Los guardianes
Argelia y Turquía coinciden en un rasgo nefasto: en ambos países, aunque con orígenes distintos, mandan los militares. Desde la penumbra, tras una apariencia de democracia, y desde esa supuesta legitimación que se atribuyen a sí mismos como guardianes de la ortodoxia, hoy frente al integrismo islámico. En la medida en que éste es violento, como en Argelia, viene a reforzar este poder opaco de los militares que mandan sin responsabilidad, sin control, y que se aprovechan también, todo hay que decirlo, de la riqueza nacional en un régimen de cleptocracia acusada en el caso argelino.En Turquía, el Gobierno civil de Mesut Yilmaz, que llegó al poder por empujón de los militares, ha tirado la toalla ante las presiones marciales, y aceptado las críticas públicas que los altos mandos militares han emitido contra la forma en la que el Ejecutivo llevaba la política contra los islamistas.
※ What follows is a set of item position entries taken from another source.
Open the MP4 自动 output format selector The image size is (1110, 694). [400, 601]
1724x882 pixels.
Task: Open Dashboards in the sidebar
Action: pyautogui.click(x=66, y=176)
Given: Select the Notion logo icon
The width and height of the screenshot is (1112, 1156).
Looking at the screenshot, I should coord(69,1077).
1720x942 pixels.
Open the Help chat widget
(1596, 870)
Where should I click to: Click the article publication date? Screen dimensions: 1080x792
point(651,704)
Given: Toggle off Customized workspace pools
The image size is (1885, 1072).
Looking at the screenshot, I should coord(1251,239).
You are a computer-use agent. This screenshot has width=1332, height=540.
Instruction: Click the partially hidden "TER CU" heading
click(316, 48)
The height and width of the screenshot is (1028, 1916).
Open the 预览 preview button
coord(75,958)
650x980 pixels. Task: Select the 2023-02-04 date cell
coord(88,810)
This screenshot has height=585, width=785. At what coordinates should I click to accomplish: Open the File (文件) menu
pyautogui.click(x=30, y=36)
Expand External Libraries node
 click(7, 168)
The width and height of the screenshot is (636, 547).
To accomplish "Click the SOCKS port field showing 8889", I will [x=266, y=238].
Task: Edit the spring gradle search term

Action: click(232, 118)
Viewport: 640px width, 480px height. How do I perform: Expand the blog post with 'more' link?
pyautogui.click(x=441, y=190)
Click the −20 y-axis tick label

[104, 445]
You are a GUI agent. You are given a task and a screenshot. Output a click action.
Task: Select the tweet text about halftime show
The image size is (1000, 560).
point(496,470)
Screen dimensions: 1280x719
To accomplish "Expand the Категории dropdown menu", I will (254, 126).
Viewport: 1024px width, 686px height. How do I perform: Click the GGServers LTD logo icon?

Los militares turcos pretenden llevar la voz cantante y dictar la política en la materia. En esto no disimulan, y se envuelven en la bandera del laicismo de Ataturk, que dicen defender. Contrariamente a los militares argelinos, que se reúnen en marcos poco conocidos, los turcos cuentan con un órgano oficial -definido en la constitución de 1980 que ellos diseñaron- para presionar al Gobierno: el Consejo de Defensa Nacional, que agrupa a la cúpula militar, al presidente de la República, al primer ministro y a los titulares de Defensa e Interior. Es en este foro donde se forzó la caída del Gobierno de Erbakan, en el que participaban los islamistas del Partido del Bienestar -el más votado en una sociedad que, se quiera o no, es islámica-, y que quedó posteriormente ilegalizado (aunque otra formación ha resurgido en su lugar). Tras tres golpes de Estado desde 1960, los militares turcos han descubierto que es mejor este tipo de influencia, de control de la situación sin que nadie les pida cuentas.
En Turquía, el islamismo político no ha tenido traducción violenta. En Argelia sí, en buena parte como resultado del golpe que en los días de paso de 1991 a 1992 cortó en seco la posibilidad de una victoria electoral del Frente Islámico de Salvación (FIS). Una posibilidad que el sociólogo argelino Lahouari Addi calificó en su día de "regresión fecunda", pues la vía electoral minimizaba los daños posibles, y podía llevar a más democracia, a pesar de que los del FIS no fueran demócratas. Huido de la universidad de Orán a la de Lyón, pasando por EE UU, Lahouari Addi, en varios escritos, el último un artículo significativamente titulado Ejército de Argelia, agonía de Argelia (Foreign Affairs, julio/agosto), ha venido poniendo de relieve, cómo ese poder oculto de los militares es doblemente peligroso, pues les permite llevar las acciones que se les antoje al margen de la ley, sin tener que responder de ellas ante ninguna autoridad que pudiera castigarles. Los horribles asesinatos cometidos por los violentos islámicos, como el GIA, les sirven para no tener siquiera que justificarse, menos aún en un país cerrado a la información independiente. Es poco probable que la "misión informativa" de la ONU, a la que han accedido las autoridades argelinas, pueda ver esta semana todo lo que tendría que ver.
La tragedia es que este tipo de situación, ya sea en Turquía (donde los militares libran una guerra contra los kurdos, una de las razones para haberse opuesto a la creación del Tribunal Penal Internacional) o en Argelia, lleve a tener que elegir entre democracia o secularismo, cuando parece difícil que en esas sociedades, al menos durante un largo tiempo, pueda haber democracia sin islamismo. Los militares argelinos se hicieron fuertes en la lucha contra el colonialismo; los turcos, tomaron el poder también tras una guerra, aunque en este caso era Turquía la imperialista, y en la segunda mitad del siglo supieron sacar provecho de la guerra fría y el anticomunismo. Hoy, buscan su legitimación en la lucha contra el islamismo, en lo que encuentran bastantes apoyos occidentales. De una forma u otra, hay que ayudar a estos países a salir de ese círculo infernal; a buscar una reconciliación entre la política y su realidad social.